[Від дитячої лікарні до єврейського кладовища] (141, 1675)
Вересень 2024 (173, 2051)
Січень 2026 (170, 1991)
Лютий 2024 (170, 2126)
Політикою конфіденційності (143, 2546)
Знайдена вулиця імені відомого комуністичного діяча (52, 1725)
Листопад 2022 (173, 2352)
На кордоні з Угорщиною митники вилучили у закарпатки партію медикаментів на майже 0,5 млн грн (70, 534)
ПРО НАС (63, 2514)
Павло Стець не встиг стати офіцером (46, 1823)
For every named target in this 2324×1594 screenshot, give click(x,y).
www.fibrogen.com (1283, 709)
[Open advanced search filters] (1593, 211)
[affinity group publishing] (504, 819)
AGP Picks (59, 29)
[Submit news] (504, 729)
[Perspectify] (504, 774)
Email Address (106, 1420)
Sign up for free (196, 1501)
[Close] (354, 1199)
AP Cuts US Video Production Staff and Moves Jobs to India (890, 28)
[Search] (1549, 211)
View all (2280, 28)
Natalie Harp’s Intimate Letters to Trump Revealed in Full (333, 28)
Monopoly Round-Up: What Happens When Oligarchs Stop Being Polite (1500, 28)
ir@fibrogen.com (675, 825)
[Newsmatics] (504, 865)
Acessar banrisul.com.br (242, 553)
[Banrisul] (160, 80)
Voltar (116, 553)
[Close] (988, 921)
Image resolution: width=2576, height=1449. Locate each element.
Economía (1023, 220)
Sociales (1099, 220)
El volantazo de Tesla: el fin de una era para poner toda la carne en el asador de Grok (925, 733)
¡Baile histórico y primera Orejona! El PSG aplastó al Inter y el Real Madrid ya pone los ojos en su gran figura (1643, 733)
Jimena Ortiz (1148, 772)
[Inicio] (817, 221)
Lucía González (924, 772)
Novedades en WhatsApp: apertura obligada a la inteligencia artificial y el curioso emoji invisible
========================================
> **Work order**: Exact copies of all the entries above are required.

> **Answer space**:
[Від дитячої лікарні до єврейського кладовища] (141, 1675)
Вересень 2024 (173, 2051)
Січень 2026 (170, 1991)
Лютий 2024 (170, 2126)
Політикою конфіденційності (143, 2546)
Знайдена вулиця імені відомого комуністичного діяча (52, 1725)
Листопад 2022 (173, 2352)
На кордоні з Угорщиною митники вилучили у закарпатки партію медикаментів на майже 0,5 млн грн (70, 534)
ПРО НАС (63, 2514)
Павло Стець не встиг стати офіцером (46, 1823)
For every named target in this 2324×1594 screenshot, give click(x,y).
www.fibrogen.com (1283, 709)
[Open advanced search filters] (1593, 211)
[affinity group publishing] (504, 819)
AGP Picks (59, 29)
[Submit news] (504, 729)
[Perspectify] (504, 774)
Email Address (106, 1420)
Sign up for free (196, 1501)
[Close] (354, 1199)
AP Cuts US Video Production Staff and Moves Jobs to India (890, 28)
[Search] (1549, 211)
View all (2280, 28)
Natalie Harp’s Intimate Letters to Trump Revealed in Full (333, 28)
Monopoly Round-Up: What Happens When Oligarchs Stop Being Polite (1500, 28)
ir@fibrogen.com (675, 825)
[Newsmatics] (504, 865)
Acessar banrisul.com.br (242, 553)
[Banrisul] (160, 80)
Voltar (116, 553)
[Close] (988, 921)
Image resolution: width=2576, height=1449. Locate each element.
Economía (1023, 220)
Sociales (1099, 220)
El volantazo de Tesla: el fin de una era para poner toda la carne en el asador de Grok (925, 733)
¡Baile histórico y primera Orejona! El PSG aplastó al Inter y el Real Madrid ya pone los ojos en su gran figura (1643, 733)
Jimena Ortiz (1148, 772)
[Inicio] (817, 221)
Lucía González (924, 772)
Novedades en WhatsApp: apertura obligada a la inteligencia artificial y el curioso emoji invisible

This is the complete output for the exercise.